And so, then: one wishes to know: what is this Jewishness that promises privileged access to “the critique” of Zionism?

Disappointingly (for Israel’s enemies) it all turns out to be more than a bit like comedian Steven Colbert’s “truthiness“: The kind of thing that sounds like what you might expect to be the case about something that concerns you, if it’s what you already wanted to hear anyway. But really isn’t so. Truthiness, in other words, inheres in any statement spoken with sufficient conviction, because it “sounds good” to your ears and the ears of those who agree with you and both you and they really want to believe it. Examples could include the assertion that bilingual Spanish-English education in the American southwest is unnecessary precisely because, “if English was good enough for Jesus Christ, then it’s good enough for our kids.” Or, “President Obama is simultaneously a Muslim, a Socialist, out to destroy America because he hates whites, is not really black himself, and is not really a U.S. citizen either.” It could even include adherence to the set of myths (so badly shattered of late) that class mobility, freedom and equality are all in fact as uniquely essential to Americanness as Walt Whitman once hoped they would turn out to be.

For it’s the illogical, quintessentially ideological appeal to the consequences of a fanciful metaphysical “essence,” contained so neatly and almost unobtrusively in the humble suffix, “-ness”; or golden promises, in other words, that can’t be backed-up quite so easily since the days of the Gold Standard have passed, and which thus defer all the heavy lifting that non-existent evidence and incoherent argument just won’t do to grammar in the service of fantasy; which is the key to truthiness, as a tactic of seduction and intimidation in the age of floating currency.

The Roland Barthes Report

Not the entertainer, Colbert, however, but one of the truly great, original and genuine French theorists, Roland Barthes, was the first to point out this flexible function–long ago, in 1957, during the Algerian War. In his classic text, Mythololgies, he notes, tellingly, that “Frenchness” can be conveyed by something as simple as a photograph of a young black soldier saluting the Tricolour on the cover of a popular magazine: liberté, égalité, and fraternité, are all neatly implied, regardless of race, much less racism, much less colonialism. This is who we are, this is what we stand for, no matter what else we might actually do or fail to do.

Another example, less distant in time but more distant in place for most Westerners: In Turkey, to this day, there is a law still on the books against “insulting Turkishness.” Not Turkey. Not Turks. Not the Turkish Republic. But Turkishness. The advantage of such a “Law of Truthiness” of course is that no one knows what it means, or at least nobody can ever be quite sure what it might be taken to mean–at the convenience of those in power.

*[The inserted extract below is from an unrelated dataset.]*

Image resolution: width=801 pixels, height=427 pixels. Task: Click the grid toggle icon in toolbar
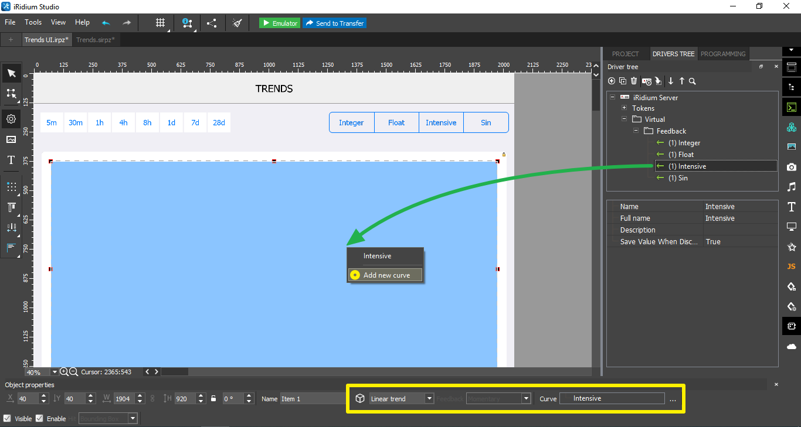click(160, 23)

In a nutshell, Jewishness turns out to here mean–I’m afraid–in a similarly lax manner. And for Butler, this way of meaning means that it is conveniently defined, for her, in a word, as diaspora. And not only that, but the best Jewish thinkers of the 20th century all knew it, stood for it, said so. Loved it. Was a blast.

Except it wasn’t, they didn’t, it’s not true.

Which means that…in the spirit of postmodern truthiness (let’s call it the “discursive construction of reality” for respectability’s sake), she fabricates it. It isn’t hard. (1) She misquotes Emmanuel Levinas (who neither rejected Israel’s right to exist, nor, inconveniently for its/his accusers, sanctioned the murder of Israel’s neighbors either). (2) She cites Primo Levi as saying something he never said, also (for neither did Levi deny the Jews the right to a homeland, nor declare Israelis the equivalents of Nazis vis-a-vis the Palestinians). And (3) for good measure, almost gratuitously, she apparently plagiarizes one of her heroes, Edward Said–presenting his words at any rate as her own, sad to say, without the scholar’s conventional attributing quotation marks. A move that would be sure to at least raise the eyebrow of any professor who received such an effort from an undergraduate, and could be bothered to google it.

Truthiness vs. the Truth

Why does she do it? Truthiness. It sounds so good to Butler and her fellow BDS supporters to “hear” genuine heavyweight icons of real ethical Judaism, such as Levi and Levinas, “saying” what they never said–and never could be imagined as saying, to anyone familiar with their body of work–that she labors to produce this “Jew-ish,” or quasi-Jew-like, pantheon of simulated periphrastic pharisees for the uninitiated. And as to Said–he long ago testified to Ari Shavit in a famous Haaretz interview that he himself (Edward Said, the Egyptian, like Moses according to Freud) was the true “Jewish intellectual” of his day. And why in his case? Because of his “exile.” His diasporicness. His essential displacement. In fact, given what is known about his actual biography–more truthiness.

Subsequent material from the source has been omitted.